REQUIREMENT: Format the entries from the first line up to and including the line that contains "click(38, 296)" as a JSON list of strings, one string per line, omitting blank lines and including no other lines.

— start —

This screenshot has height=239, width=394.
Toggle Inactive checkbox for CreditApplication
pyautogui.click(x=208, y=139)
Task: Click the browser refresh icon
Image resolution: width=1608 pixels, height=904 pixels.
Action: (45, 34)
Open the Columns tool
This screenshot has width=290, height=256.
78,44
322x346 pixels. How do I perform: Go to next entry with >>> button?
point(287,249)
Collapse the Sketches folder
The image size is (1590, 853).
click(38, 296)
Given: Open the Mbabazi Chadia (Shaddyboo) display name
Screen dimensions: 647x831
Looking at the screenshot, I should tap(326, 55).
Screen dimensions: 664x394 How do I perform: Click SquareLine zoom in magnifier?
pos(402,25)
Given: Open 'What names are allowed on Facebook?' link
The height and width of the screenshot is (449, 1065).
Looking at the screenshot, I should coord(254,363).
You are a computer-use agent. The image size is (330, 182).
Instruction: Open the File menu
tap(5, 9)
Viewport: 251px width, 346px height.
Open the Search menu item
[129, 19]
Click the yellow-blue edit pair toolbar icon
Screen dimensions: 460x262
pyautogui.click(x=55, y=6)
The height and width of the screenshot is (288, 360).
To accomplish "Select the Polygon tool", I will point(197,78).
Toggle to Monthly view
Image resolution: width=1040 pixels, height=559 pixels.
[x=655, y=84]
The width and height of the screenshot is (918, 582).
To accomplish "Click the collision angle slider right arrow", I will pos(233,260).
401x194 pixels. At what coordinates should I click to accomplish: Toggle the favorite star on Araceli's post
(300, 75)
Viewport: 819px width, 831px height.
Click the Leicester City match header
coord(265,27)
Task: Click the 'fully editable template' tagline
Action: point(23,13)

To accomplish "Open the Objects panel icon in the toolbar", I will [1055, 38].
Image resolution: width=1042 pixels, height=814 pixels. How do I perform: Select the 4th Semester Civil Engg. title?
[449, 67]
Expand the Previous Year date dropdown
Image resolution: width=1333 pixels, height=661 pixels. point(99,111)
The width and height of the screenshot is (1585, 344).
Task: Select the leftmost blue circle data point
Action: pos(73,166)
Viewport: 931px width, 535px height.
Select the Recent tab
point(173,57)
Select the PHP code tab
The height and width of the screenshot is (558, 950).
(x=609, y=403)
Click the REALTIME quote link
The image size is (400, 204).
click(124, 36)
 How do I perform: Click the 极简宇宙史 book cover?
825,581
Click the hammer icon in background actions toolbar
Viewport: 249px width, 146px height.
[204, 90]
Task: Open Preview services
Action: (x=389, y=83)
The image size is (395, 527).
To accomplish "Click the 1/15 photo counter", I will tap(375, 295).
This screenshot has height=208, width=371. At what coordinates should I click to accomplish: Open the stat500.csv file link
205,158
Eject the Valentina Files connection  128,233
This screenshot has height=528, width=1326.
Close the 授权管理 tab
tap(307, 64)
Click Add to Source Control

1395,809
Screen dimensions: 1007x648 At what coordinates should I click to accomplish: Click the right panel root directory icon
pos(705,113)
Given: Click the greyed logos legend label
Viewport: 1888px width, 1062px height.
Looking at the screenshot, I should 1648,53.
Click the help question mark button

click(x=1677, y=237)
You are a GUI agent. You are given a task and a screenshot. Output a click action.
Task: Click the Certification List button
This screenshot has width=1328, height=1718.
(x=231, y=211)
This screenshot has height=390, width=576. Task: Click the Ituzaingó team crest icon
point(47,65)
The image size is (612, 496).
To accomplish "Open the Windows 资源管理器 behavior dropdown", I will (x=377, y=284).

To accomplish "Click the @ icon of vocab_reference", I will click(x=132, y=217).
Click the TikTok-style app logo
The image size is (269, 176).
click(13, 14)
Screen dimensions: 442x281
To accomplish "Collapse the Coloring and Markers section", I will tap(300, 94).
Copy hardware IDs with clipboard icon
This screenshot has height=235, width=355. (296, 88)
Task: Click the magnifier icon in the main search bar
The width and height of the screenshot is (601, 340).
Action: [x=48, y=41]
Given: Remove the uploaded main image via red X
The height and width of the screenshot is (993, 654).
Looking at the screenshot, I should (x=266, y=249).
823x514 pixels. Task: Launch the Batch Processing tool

— end —

FULL RESPONSE:
[
  "This screenshot has height=239, width=394.",
  "Toggle Inactive checkbox for CreditApplication",
  "pyautogui.click(x=208, y=139)",
  "Task: Click the browser refresh icon",
  "Image resolution: width=1608 pixels, height=904 pixels.",
  "Action: (45, 34)",
  "Open the Columns tool",
  "This screenshot has width=290, height=256.",
  "78,44",
  "322x346 pixels. How do I perform: Go to next entry with >>> button?",
  "point(287,249)",
  "Collapse the Sketches folder",
  "The image size is (1590, 853).",
  "click(38, 296)"
]